### THE PROBLEM
In the records below, find every line with the word "target" and copy it.

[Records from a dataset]

((

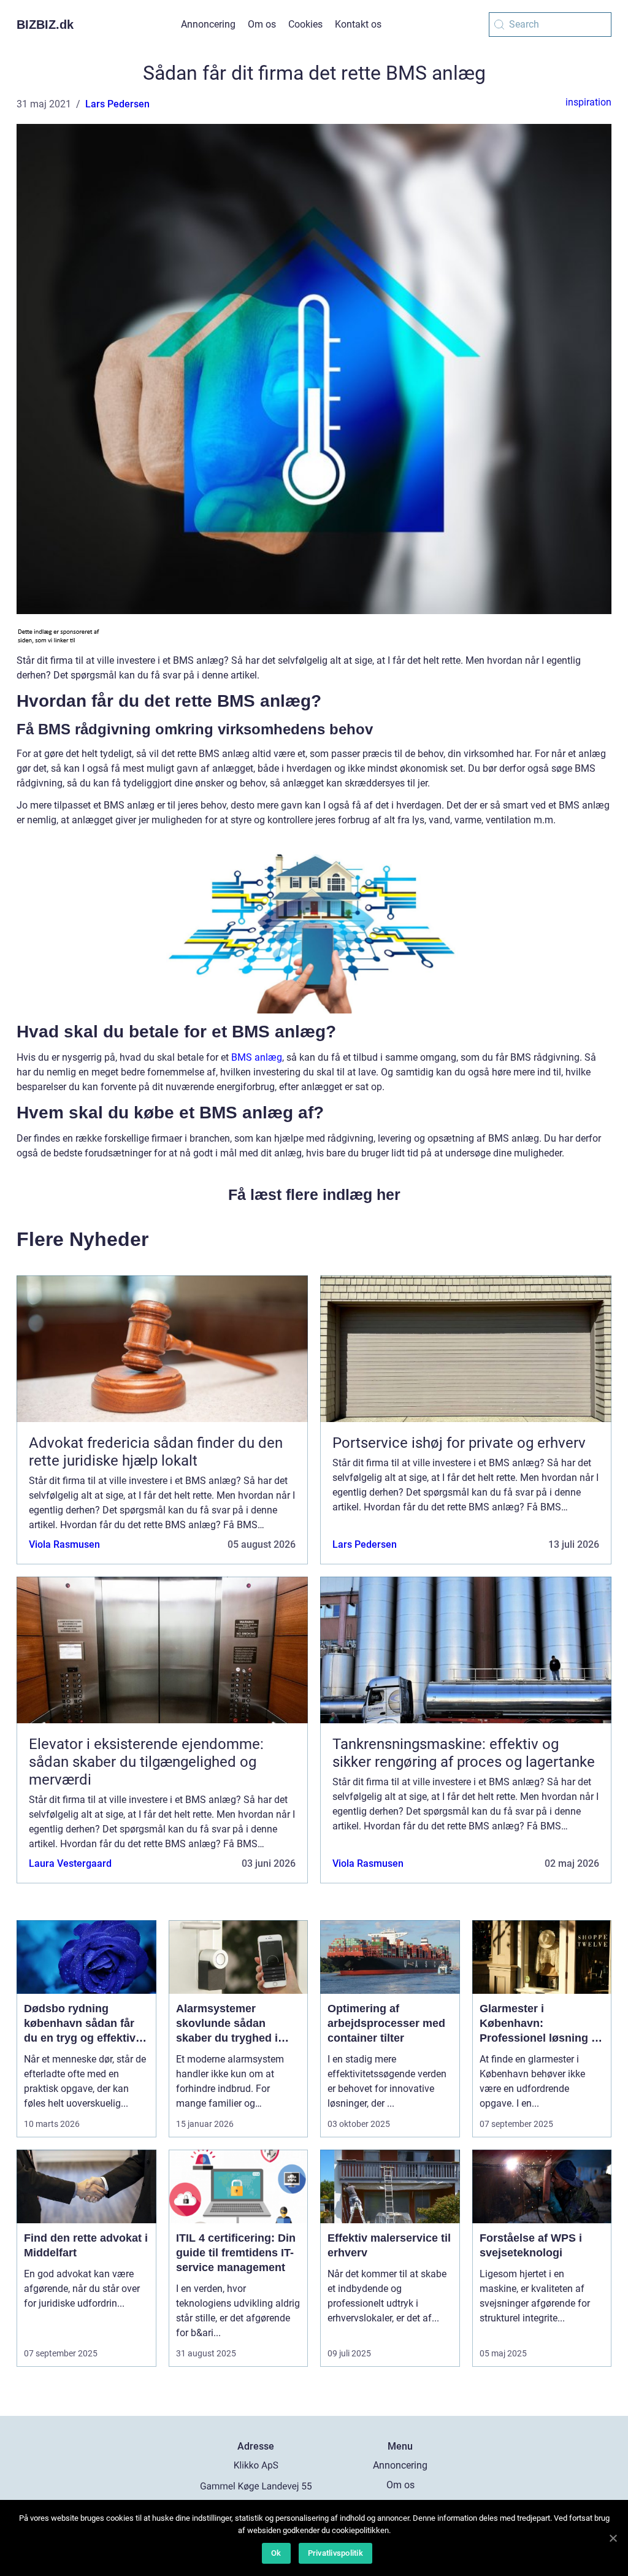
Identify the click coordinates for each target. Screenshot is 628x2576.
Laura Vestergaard (70, 1863)
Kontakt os (358, 24)
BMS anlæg (256, 1057)
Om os (262, 24)
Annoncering (208, 24)
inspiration (588, 102)
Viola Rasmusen (64, 1544)
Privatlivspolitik (335, 2553)
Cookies (305, 24)
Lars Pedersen (117, 104)
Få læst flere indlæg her (314, 1194)
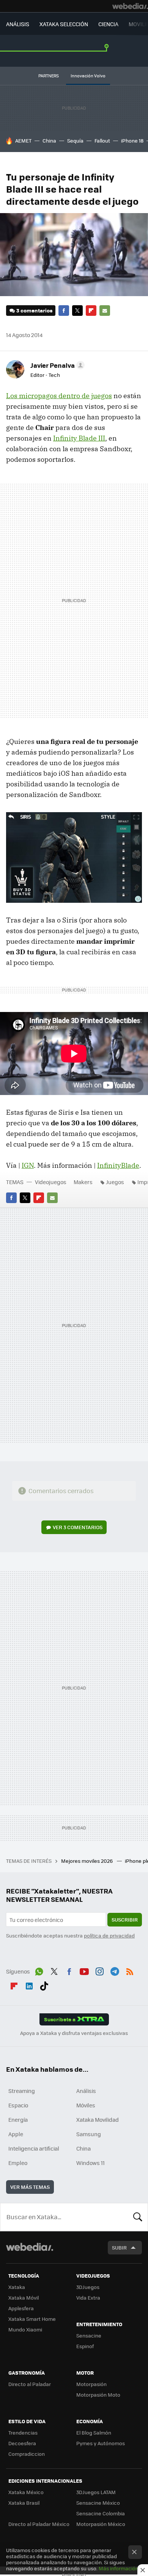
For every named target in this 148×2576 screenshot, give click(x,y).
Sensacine (88, 2335)
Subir (119, 2247)
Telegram (115, 1970)
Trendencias (23, 2432)
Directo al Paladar (29, 2384)
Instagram (99, 1970)
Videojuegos (50, 1182)
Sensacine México (98, 2502)
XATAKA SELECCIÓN (63, 24)
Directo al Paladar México (38, 2523)
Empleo (17, 2163)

))

### ANSWER SPACE
Identify the click coordinates for each target. Screenshot is 628x2576.
For every named target in this 148×2576 screenshot, give click(x,y).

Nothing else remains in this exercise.